En virtud de lo expuesto, y vistos, además de los citados, los artículos 142 , 145 , 146 , 147 , 741 , 790 , 791 y 792 de la Ley de Enjuiciamiento Criminal , 82 , 248 y 253 de la L. O. P. J .,L. O.5/2.000,de 12 de Enero, y demás preceptos legales de general y pertinente aplicación
Fallo
QUE DESESTIMANDO INTEGRAMENTEEL RECURSO INTERPUESTO POR Jose Pablo bajo la representación procesal y defensa jurídica del Letrado Sr. Don Francisco Montoro Garcia, DEBEMOS ESTIMAR Y ESTIMAMOS PARCIALMENTEEL RECURSO DE APELACION INTERPUESTO POR Torcuato , Jose María y Angelica , representados procesalmente por la Procuradora Sra. Doña Victoria Rodiles-San Miguel Claros, CONTRA LA SENTENCIA DE FECHA 26/2/2015 DICTADA POR EL ILTMO. SR. MAGISTRADO-JUEZ DEL JUZGADO DE MENORES Nº. 1 DE MALAGA EN LAS D. R. 64/14 , ANTERIORMENTE RESEÑADA, Y REVOCAMOS PARCIALMENTE dicha resolución, en el sentido de moderar la responsabilidad solidaria de los padres del menor en un 10% de la indemnización establecida a cargo de Torcuato y a favor de Carlos Francisco ; declarando igualmente de oficio una cuarta parte de las costas procesales e imponiéndo al condenado Torcuato las costas procesales correspondientes a un juicio de faltas, CONFIRMANDOLA EN TODOS LOS RESTANTES PRONUNCIAMIENTOS, DECLARANDO DE OFICIO LAS COSTAS DE ESTA ALZADA.

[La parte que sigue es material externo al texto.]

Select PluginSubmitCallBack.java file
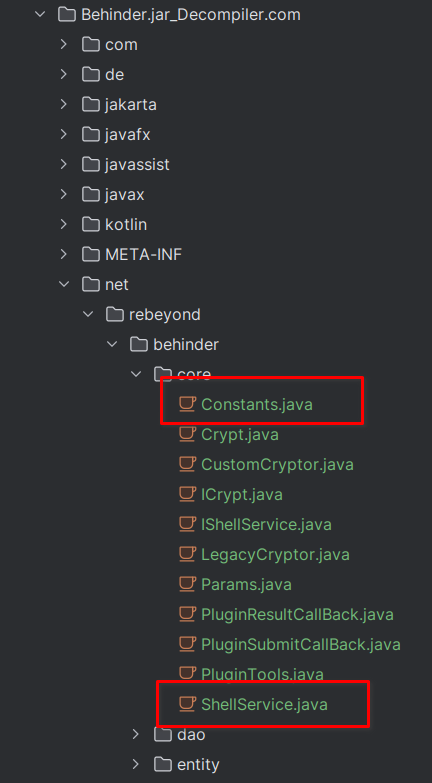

Notifíquese la presente resolución a las partes, significándoles que la misma es firme y que contra ella no cabe recurso alguno, salvo el extraordinario de revisión.
Dedúzcase testimonio de la presente y remítase, junto con el procedimiento principal, al Juzgado de su procedencia.
Así por esta nuestra sentencia, definitivamente juzgando, lo pronunciamos, mandamos y firmamos.
E./
PUBLICACION. Dada, leída y publicada fue la anterior sentencia por los Iltmos. Sres. Magistrados que la dictaron, estando constituidos en audiencia publica el día de su fecha, de lo que doy fe.